米空母カールビンソン「航行の自由」作戦へ

 米国防総省は、南シナ海に空母カールビンソンを派遣し、中国に対する圧力を強めている。20日にフィリピン寄港を終え、中国が周辺国と領有を争い、軍事基地化を進める海域付近での活動を再開する。今後、この海域で「航行の自由作戦」を実施し、来月にはベトナムのダナンに寄港する見込みだ。

南シナ海で対中圧力を強化

ビル・ガーツ

 米国防総省は、南シナ海に空母カールビンソンを派遣し、中国に対する圧力を強めている。20日にフィリピン寄港を終え、中国が周辺国と領有を争い、軍事基地化を進める海域付近での活動を再開する。今後、この海域で「航行の自由作戦」を実施し、来月にはベトナムのダナンに寄港する見込みだ。

 米海軍当局者は、南シナ海でのカールビンソンの活動について「この海域が中国のものではないことをはっきりと伝えるためだ」と、南シナ海の軍事化を進める中国を牽制(けんせい)した。

 米中の艦艇をめぐっては先月、この海域で小競り合いが発生したばかり。中国国防省は、中国艦艇が航行の自由作戦を行っていた米駆逐艦ホッパーを南シナ海から排除したと主張したが、米国防総省はこれを否定した。

 カールビンソンは1月、新しい海軍の指揮体制「第3艦隊フォワード」で南シナ海での行動を開始した。

カールビンソン

19日、フィリピン・マニラ沖に停泊する米空母カールビンソン(米海軍提供)

 米西海岸とアラスカに拠点を置く第3艦隊は、日付変更線を超えると、自動的に日本を拠点とする第7艦隊の指揮下に入るよう決められていたが、第3艦隊フォワードでは、第3艦隊の指揮下のまま西太平洋で活動することが可能になっている。

 海軍当局者は「この新たな第3艦隊フォワードによって、第3艦隊の艦船、空母の活動範囲は日付変更線を超えて、西太平洋にまで拡大された。第7艦隊は依然、『直ちに戦える』任務を負い、第3艦隊はプレゼンスを示す任務を負う」と指摘。この新体制によって「競合国に圧力をかけながら、同盟国の安全を守るという二つのことにそれぞれが集中できる」と新体制の利点を強調した。

 マティス国防長官は先週、「南シナ海の環礁や島々を前進基地へと変えることで、明らかに米国と競合関係が生まれている」と主張。

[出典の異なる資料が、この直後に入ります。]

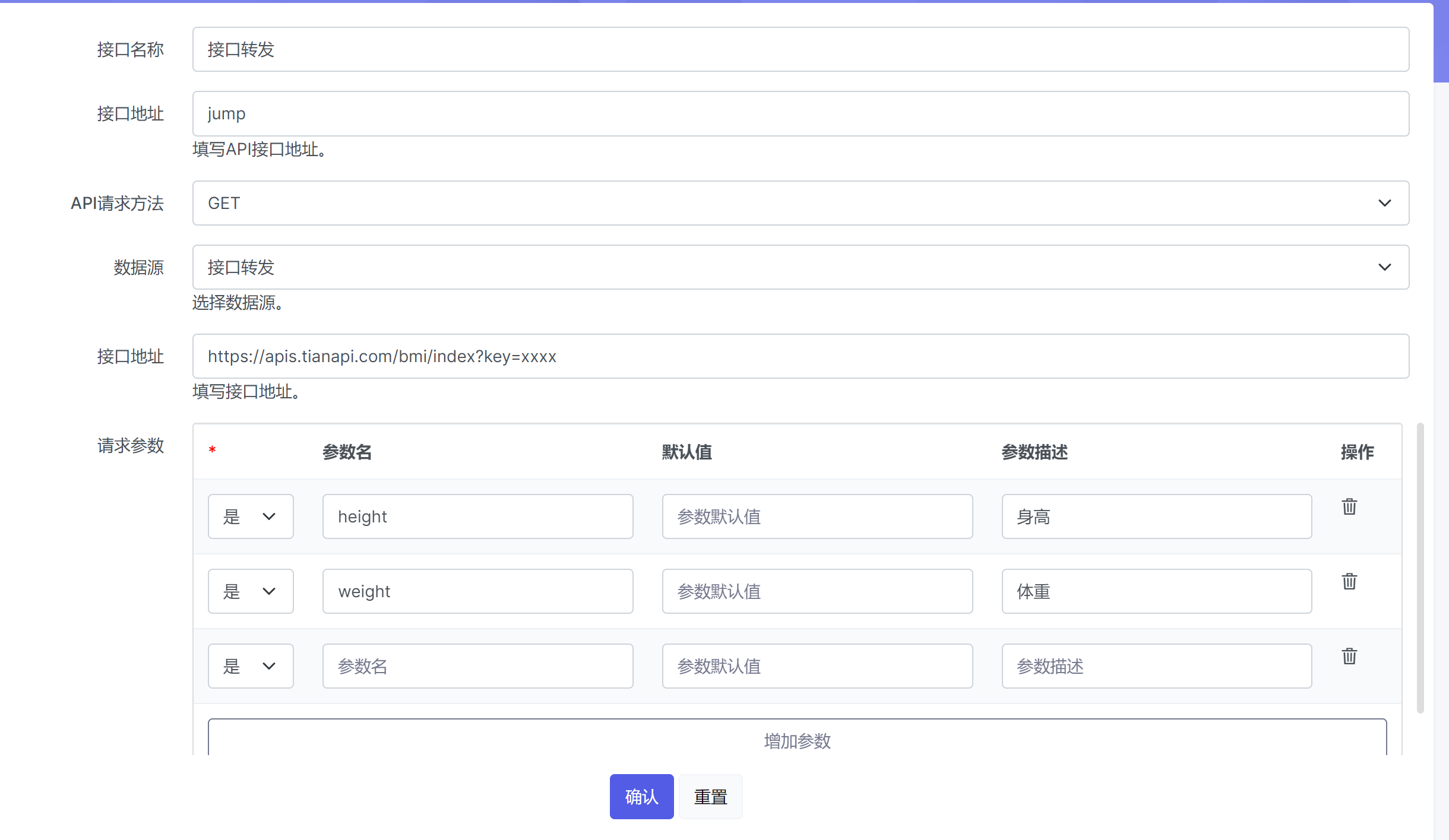
Task: Open the required dropdown in the empty row
Action: click(250, 666)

米国の防衛戦略をテロ対策から中露への対応へとシフトしたのは、中国の南シナ海の軍事化が一因であることを示唆した。

 中国は今のところ、カールビンソンの西太平洋派遣を直接的には非難していない。

 しかし、中国共産党系の新聞、環球時報は「トランプ政権は中国が競合国として台頭していることに不安を抱き、南シナ海などで問題をつくり出すことで中国に圧力をかけようとしている」(中国社会科学院・米国研究所の劉衛東研究員)と、米国を牽制する中国軍専門家の発言を報じた。

 ティム・ホーキンス少佐は先週、カールビンソン艦上で記者らに対し「国際法は米国がここで活動し、飛行し、訓練を行い、航行することを認めている」と作戦の継続を明確にした。